**WORK TO BE COMPLETED**: Please repeat the lines below exactly. Begin with the line containing "Guidelines (90, 383)" and go on through the line containing "Links (46, 430)".

**DATA SUPPLIED**:

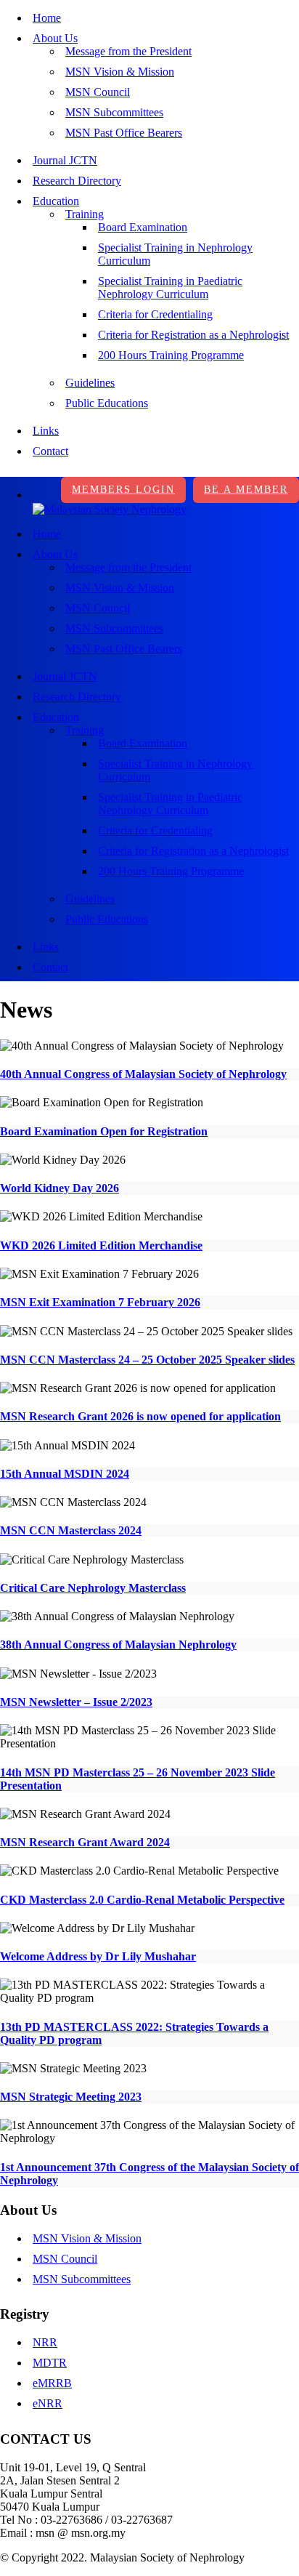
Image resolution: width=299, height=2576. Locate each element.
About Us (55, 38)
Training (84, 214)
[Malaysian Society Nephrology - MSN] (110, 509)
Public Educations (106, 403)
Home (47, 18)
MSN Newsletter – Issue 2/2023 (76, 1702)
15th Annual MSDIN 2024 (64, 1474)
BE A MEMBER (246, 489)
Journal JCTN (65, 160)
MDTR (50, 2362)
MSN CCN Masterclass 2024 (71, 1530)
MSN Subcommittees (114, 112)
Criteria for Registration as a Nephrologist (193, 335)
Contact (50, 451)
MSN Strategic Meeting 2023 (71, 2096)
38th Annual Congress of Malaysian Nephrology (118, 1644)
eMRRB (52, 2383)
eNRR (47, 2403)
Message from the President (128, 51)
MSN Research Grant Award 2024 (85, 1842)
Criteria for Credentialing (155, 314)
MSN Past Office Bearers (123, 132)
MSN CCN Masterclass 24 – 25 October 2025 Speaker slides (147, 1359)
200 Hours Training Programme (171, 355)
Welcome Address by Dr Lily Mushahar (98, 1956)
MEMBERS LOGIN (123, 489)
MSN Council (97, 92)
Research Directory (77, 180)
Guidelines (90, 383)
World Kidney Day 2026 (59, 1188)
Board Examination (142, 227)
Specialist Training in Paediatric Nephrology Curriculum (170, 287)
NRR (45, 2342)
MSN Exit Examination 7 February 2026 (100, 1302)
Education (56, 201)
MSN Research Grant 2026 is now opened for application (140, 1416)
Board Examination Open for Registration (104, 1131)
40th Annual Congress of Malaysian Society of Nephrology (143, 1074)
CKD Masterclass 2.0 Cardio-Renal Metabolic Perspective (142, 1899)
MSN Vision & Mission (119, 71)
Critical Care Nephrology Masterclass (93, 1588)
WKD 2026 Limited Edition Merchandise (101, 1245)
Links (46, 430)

--

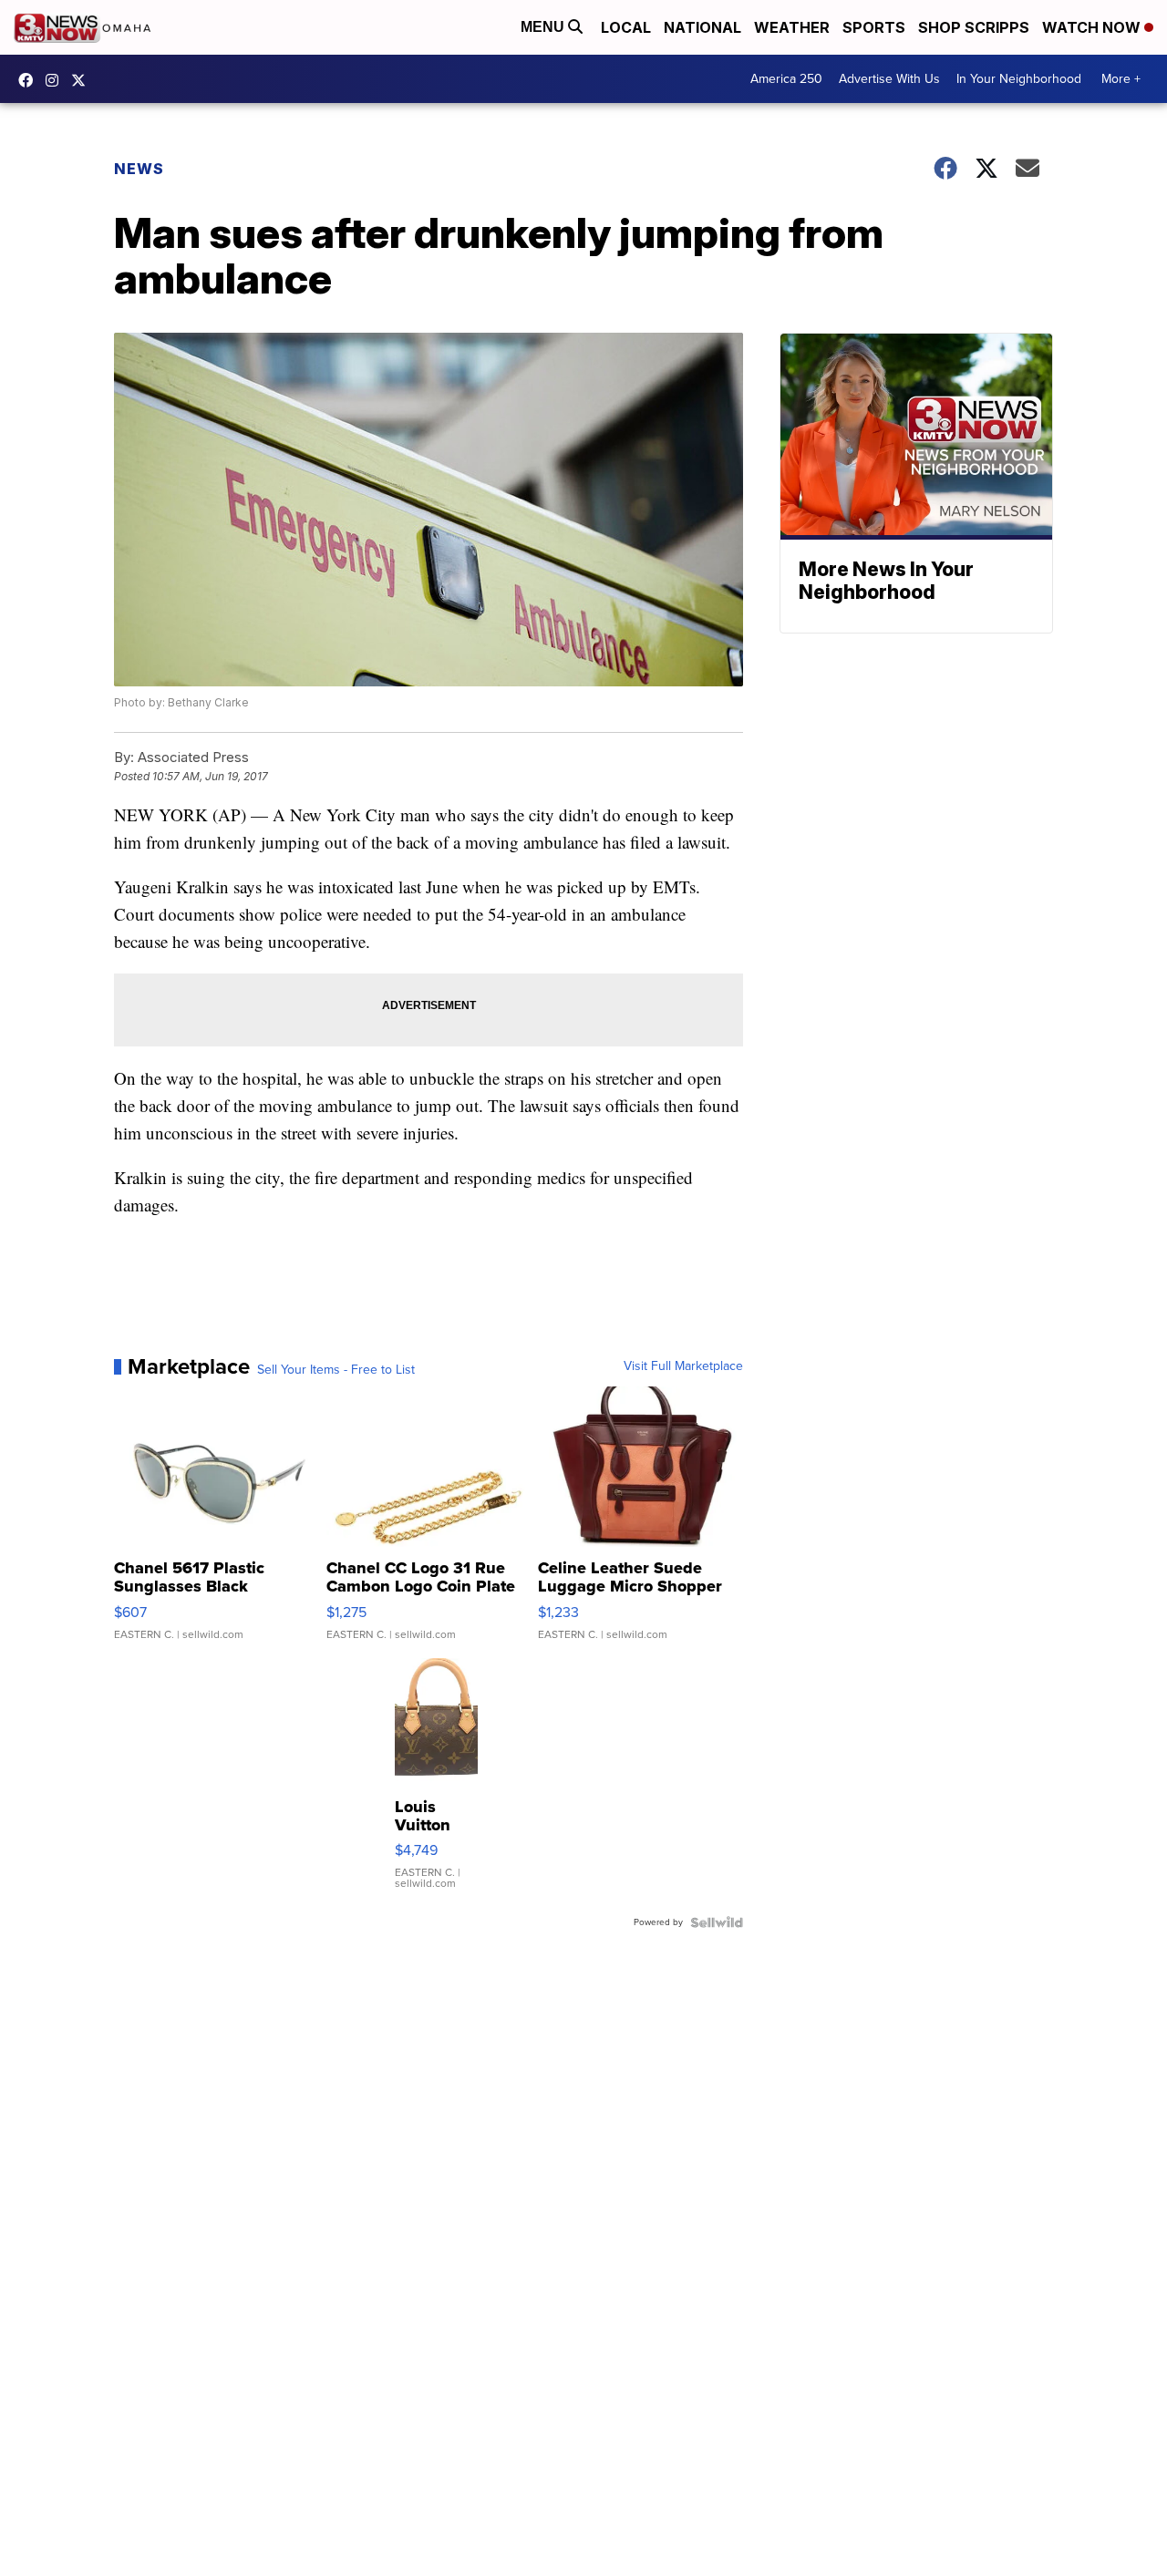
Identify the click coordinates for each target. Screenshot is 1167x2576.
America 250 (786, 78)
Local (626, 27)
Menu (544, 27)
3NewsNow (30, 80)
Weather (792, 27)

**ANSWER FOR THIS EXERCISE**:
Guidelines (90, 383)
World Kidney Day 2026 (59, 1188)
Board Examination (142, 227)
Specialist Training in Paediatric Nephrology Curriculum (170, 287)
NRR (45, 2342)
MSN Exit Examination 7 February 2026 (100, 1302)
Education (56, 201)
MSN Research Grant 2026 is now opened for application (140, 1416)
Board Examination Open for Registration (104, 1131)
40th Annual Congress of Malaysian Society of Nephrology (143, 1074)
CKD Masterclass 2.0 Cardio-Renal Metabolic Perspective (142, 1899)
MSN Vision & Mission (119, 71)
Critical Care Nephrology Masterclass (93, 1588)
WKD 2026 Limited Edition Merchandise (101, 1245)
Links (46, 430)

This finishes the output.